Bluetooth® は、10m程度の機器間の接続に使われる近距離無線通信です。すでに非常に身近な無線の一つになっています。ノートパソコンにマウスなどの周辺機器をワイヤレス接続したり、スマートフォンにBluetooth接続したヘッドフォンやスピーカから音楽を聴いたり、様々な用途に使われていますが、近年ではIoTにかかわる近距離無線通信技術としても注目されており、ここではIoTを意識したBluetoothの理解を深めて行きたいと考えています。

最初に、先ごろBluetoothに関して大きな変更があったことから話をはじめる必要があります。Bluetoothの策定や認証などを行っている団体のBluetooth SIGは、「Bluetooth ブランド使用ガイド」の新版を配布し、Bluetoothの商標や商標色、その他使用にかかわる変更を通知しました。その中には、既存のBluetooth、Bluetooth SMART、Bluetooth SMART READYの商標のうち、Bluetooth SMART、Bluetooth SMART READYの2つを2016年に廃止するという通達がありました。これによって、Bluetoothの商標としてはBluetoothのみになります。
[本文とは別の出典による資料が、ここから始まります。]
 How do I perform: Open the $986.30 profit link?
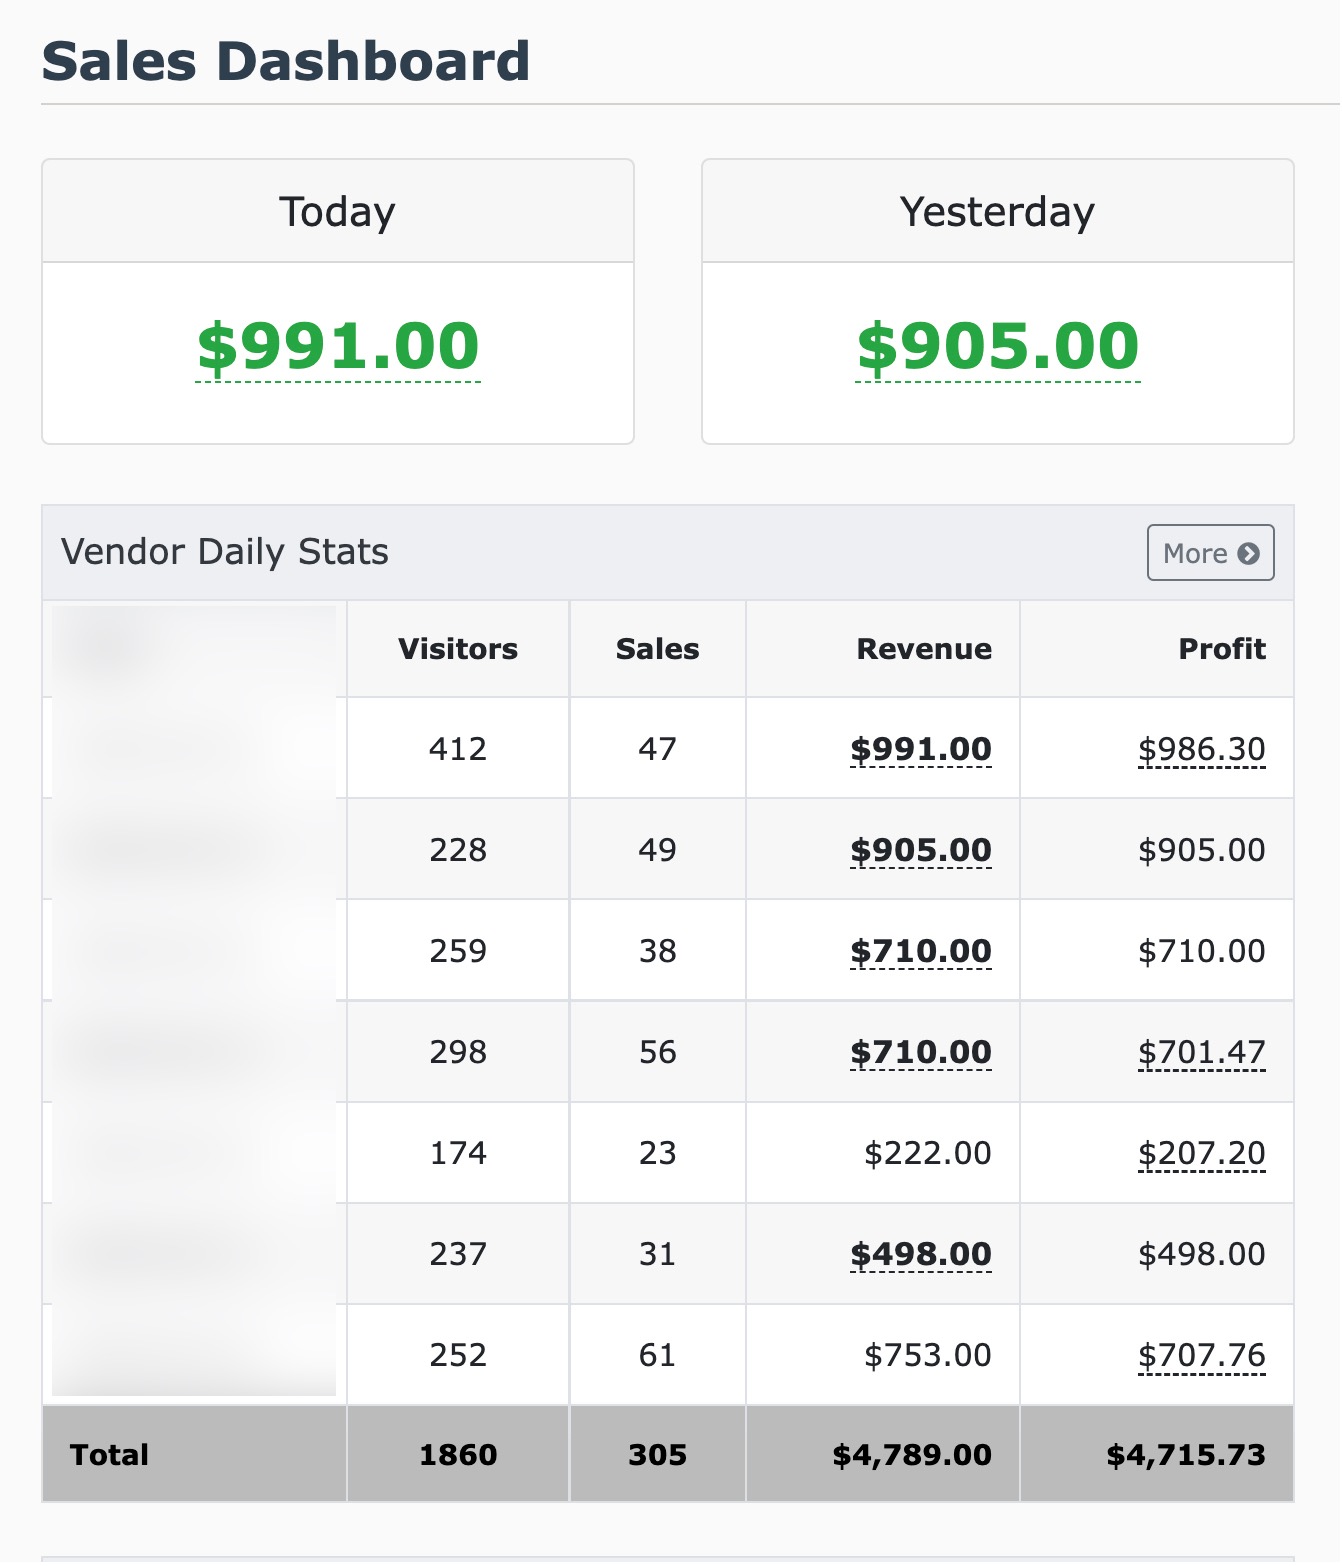(x=1201, y=749)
つまり、「今後、Bluetooth以外の商標、呼称は使わないように」ということです。

今後のBluetoothの区別に関しては、3.0+HSや4.2といった、適合している仕様バージョンのコア構成を示す識別子を付けることで対応します。

端的に言うとこういうことなのですが、Bluetooth、Bluetooth SMART、Bluetooth SMART READYがどのくらい浸透していたかということもあり、ここで少しBluetoothの呼称について整理しておきたいと思います。

Bluetoothには、前述のとおり3つの正式名称があり、以下のような位置付けで、実は2011年10月からBluetooth SIGが使用を推奨していました。

BT_1_smart_2

実際のところ、Bluetoothの区別には、Bluetooth バージョンx、Bluetooth LE、Bluetooth low energy、Bluetooth SMART、Bluetoothクラシックなど、様々な俗称(?)が存在しています。これらは、違うものだったり同じものだったりするので、確かに混乱を招く可能性があり、Bluetooth SIGが、これを1つの商標に徹底したかったのも理解できないわけではありません。
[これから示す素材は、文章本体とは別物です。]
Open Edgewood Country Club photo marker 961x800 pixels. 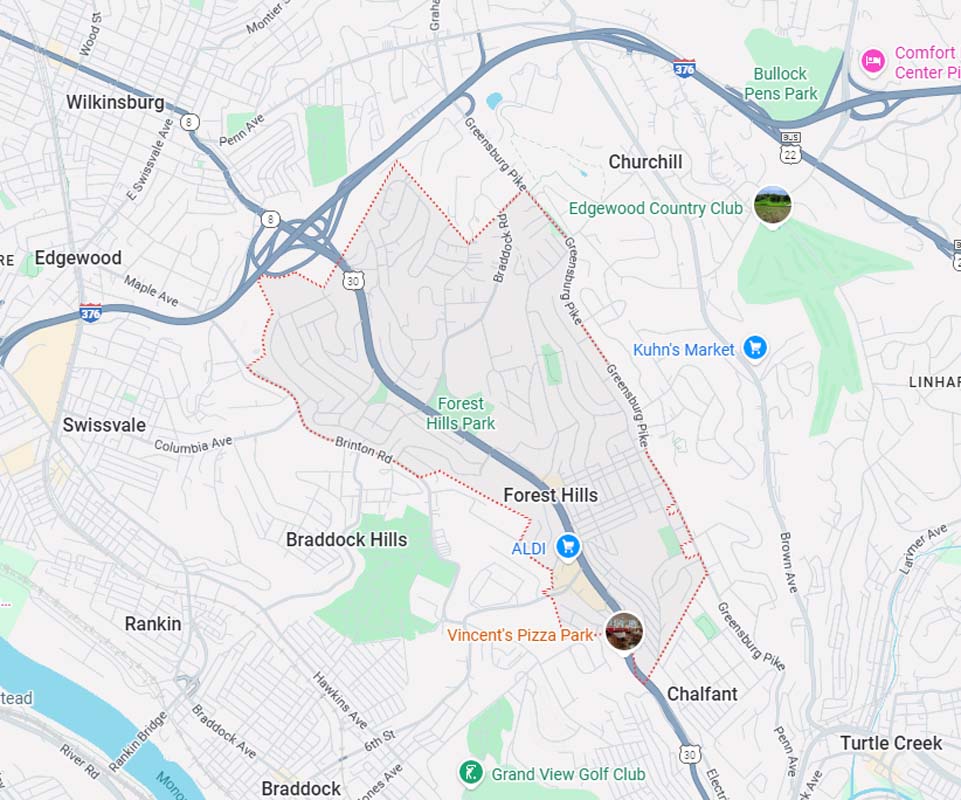coord(772,206)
今後は、Bluetooth 4.2のような、バージョンxという形になって行くのでしょうが、これは他のものにもよく使われている呼び方、識別方法なのでわかりやすいかもしれません。つい最近も「Bluetooth v5」という表現で、新バージョン発表のニュースが流れました。

「Tech Web IoT 基礎知識 Bluetooth」では、基本的にBluetooth v4.0以降のBluetoothについて話をして行きます。旧Bluetooth SMART、または、Bluetooth low energyやBluetooth LEなどとも呼ばれている、低消費電力をキーワードにIoTに向けて積極的展開が進められているバージョンです。
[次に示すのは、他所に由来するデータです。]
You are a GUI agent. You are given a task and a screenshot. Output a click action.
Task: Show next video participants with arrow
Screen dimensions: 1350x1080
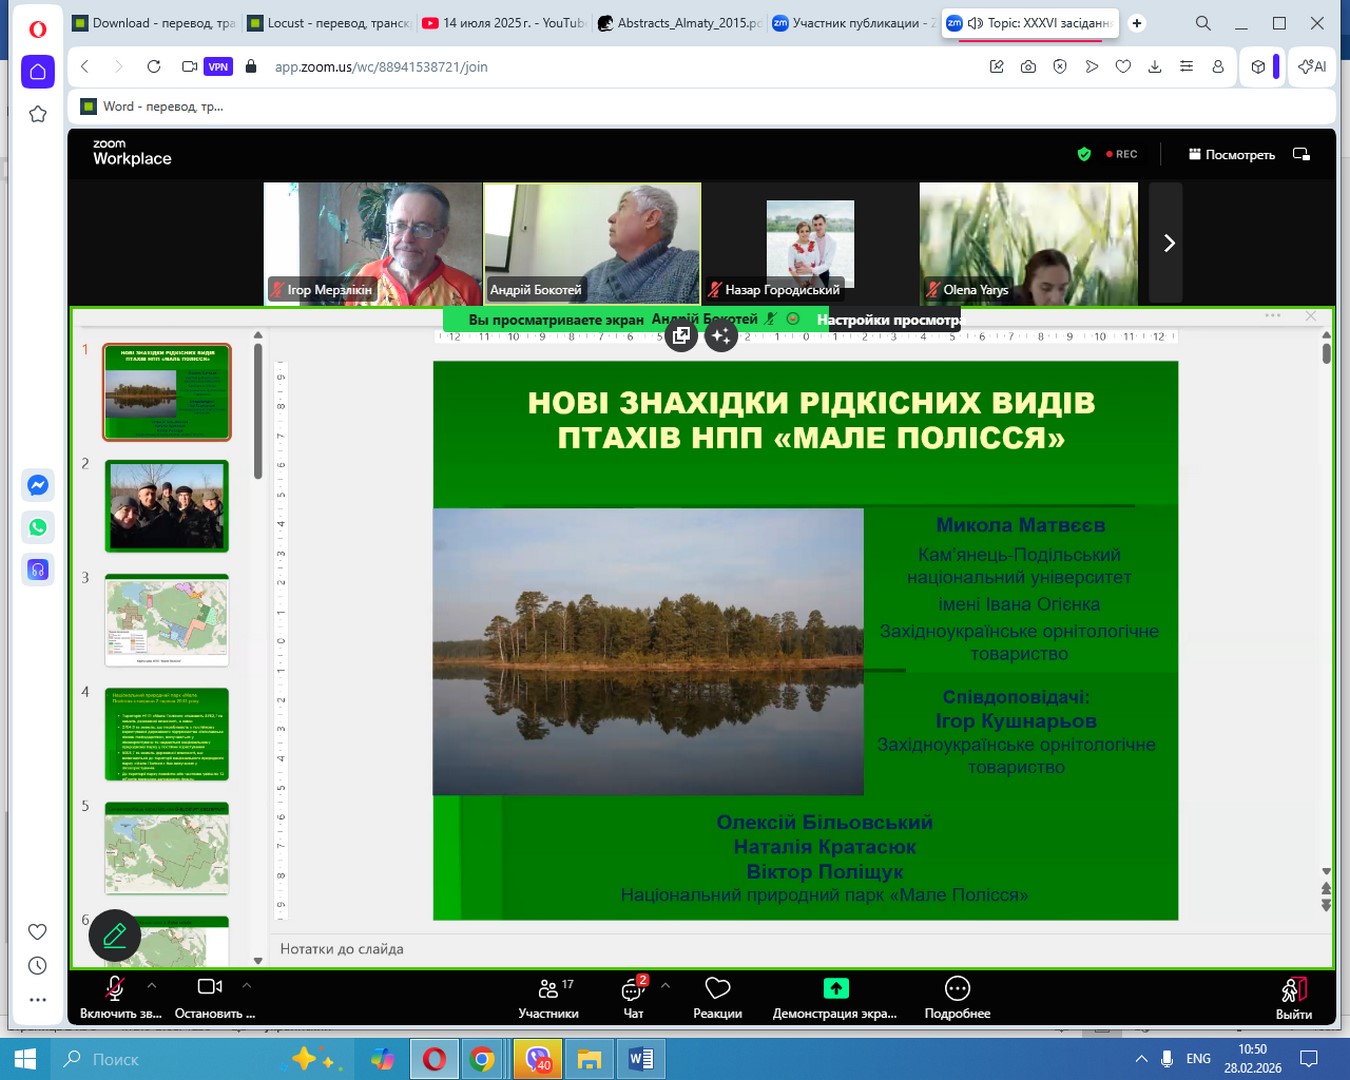click(1168, 243)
本稿では、基本的にBluetooth v4.2といったバージョンでの識別を使って行きますが、既存の図や表を利用することもあり、中にはBluetooth SMART/low energy/ LEやBLEなど別称の表記が出てきます。また、特徴や仕様を補足やバージョンの主旨などを説明するための、過去の呼称を使うこともあるかもしれません。このような理由で、どうしても呼称は混在してしまうので、混乱しないように最初にこの話をさせてもらいました。

さて、この「Bluetooth 基礎編」では以下について解説して行く予定です。先ごろ発表されたバージョン5については、市場の状況によっては触れたいと思います。

  • Bluetooth v4の概要
  • 用途
  • 無線方式
  • 上位プロトコル/プロファイル
  • v4.x対応デバイス

※ 本稿は、Bluetooth SIG 2016年通達への対応のため、2016/7/25の掲載後書き換えを行いました。